Enunciado A
Com base no excerto selecionado, explique por que razão não foi possível comer castanhas ao almoço.
Enunciado B
De acordo com o excerto selecionado, que compromisso ao fim da tarde é comparado a um relógio que não espera?

Excerto selecionado
★ ★ ★ ★ ★ ★ ★

Almoço rápido e fujo, corro, vou dar uma volta que isto de passar oito horas seguidas sentada dá cabo de mim. Passo apressado e fujo às pessoas, aos hábitos. Decido subir a rua em vez do costumeiro descer. Mas não posso negar a pressa, que ao almoço o relógio também não pára e há que cumprir horários. Volto ao trabalho. Telefono. Escrevo. Telefono. Atendo. Respondo. Sorrio. Berro. Ponho as mãos à cabeça. Penso na vida. Esfrego os olhos que eles nem sempre se compadecem com as poucas horas de sono. Café. Outro. E as horas que agora não passam. Os minutos que não avançam. As respostas que não chegam e eu com tanta coisa que fazer. E estou a pensar se não hei-de ir dar uma volta agora, quando o apito soar na minha cabeça a dizer que é hora de saída. Que se os horários são para respeitar, que seja à entrada e à saída. E acho que vou mesmo. Calmamente. Sem pressas. Andar descompassadamente, sem querer saber de horas. Dar uma volta, a ver se esta rotina não se apodera - além dos meus horários - da minha vida (ou será tudo o mesmo?!). Além do mais, apetece sentir o cheirinho das castanhas que não pude comer ao almoço. Não houve tempo para ficar à espera na fila com pelo menos 10 pessoas. O tempo não se compadece com essas pequenas urgências. Não se intimida. Intimida-me antes a mim que, quando sair, afinal não vou ser assim tão livre de horários. Tenho mais ou menos uma hora para esse andar descompassado. Que o relógio que tenho hoje ao fim da tarde - e que se chama natação - não espera. Mas se, neste espacinho - que é meu - perguntarem por mim, digam que devo andar por aí.

★ ★ ★ ★ ★ ★ ★

Dados fornecidos

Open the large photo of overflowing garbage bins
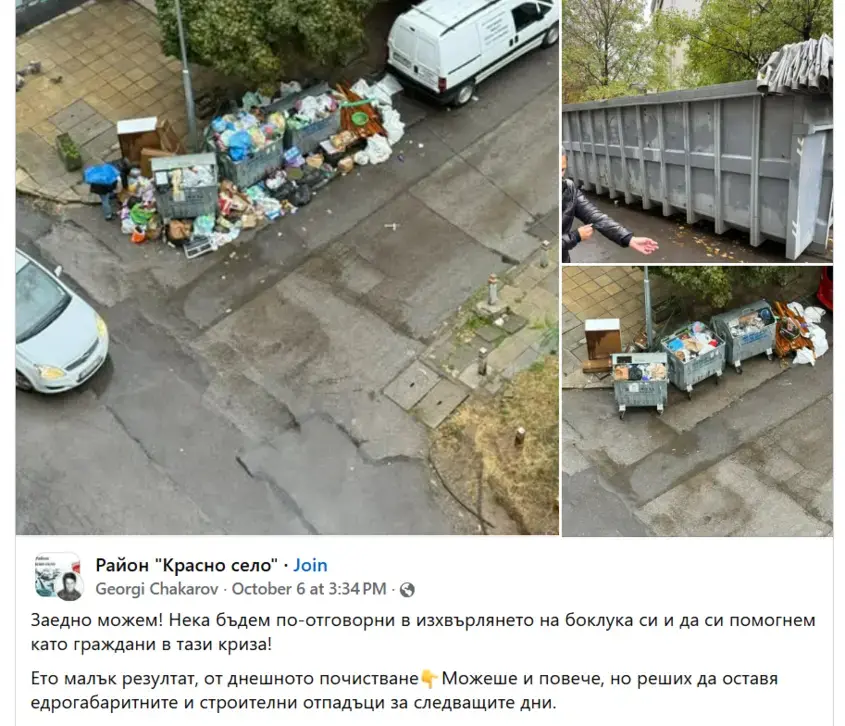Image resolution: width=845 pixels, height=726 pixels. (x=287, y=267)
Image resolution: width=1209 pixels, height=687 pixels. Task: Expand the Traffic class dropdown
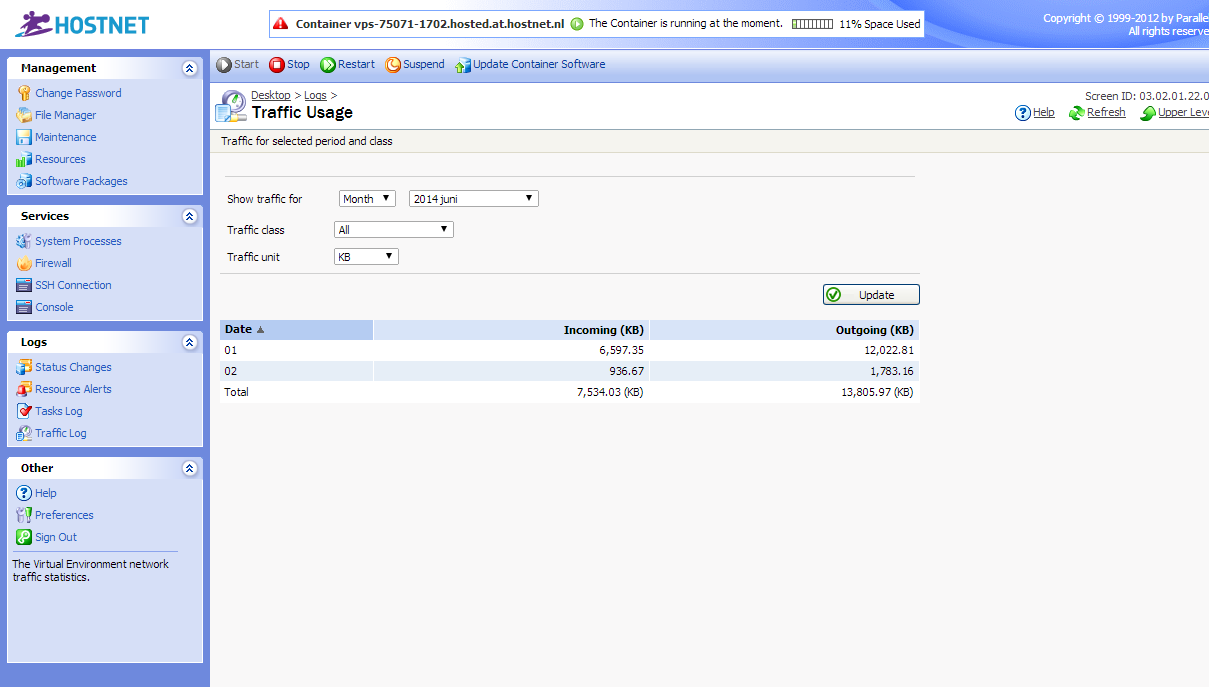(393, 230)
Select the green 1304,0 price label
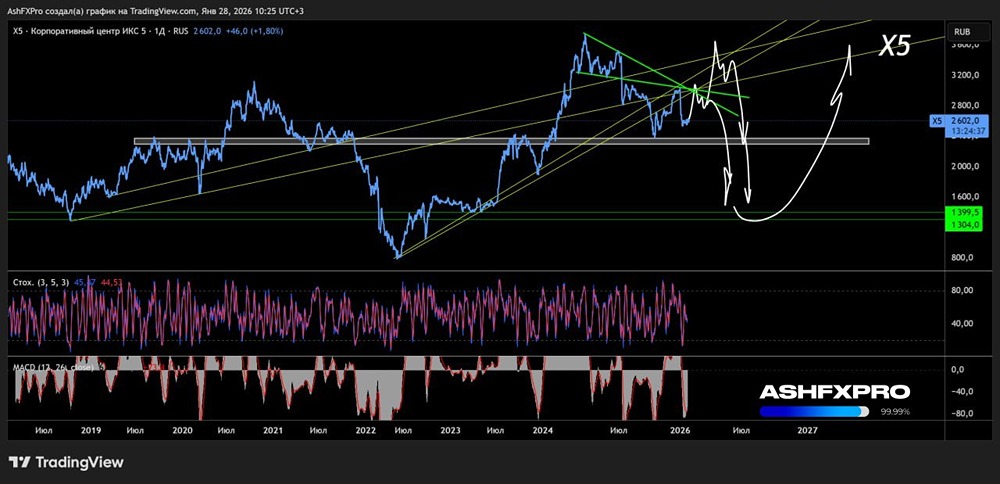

★ ★ ★ ★ ★ ★ ★

Resposta A
Não houve tempo para ficar à espera na fila, onde estavam pelo menos 10 pessoas.

Resposta B
A natação.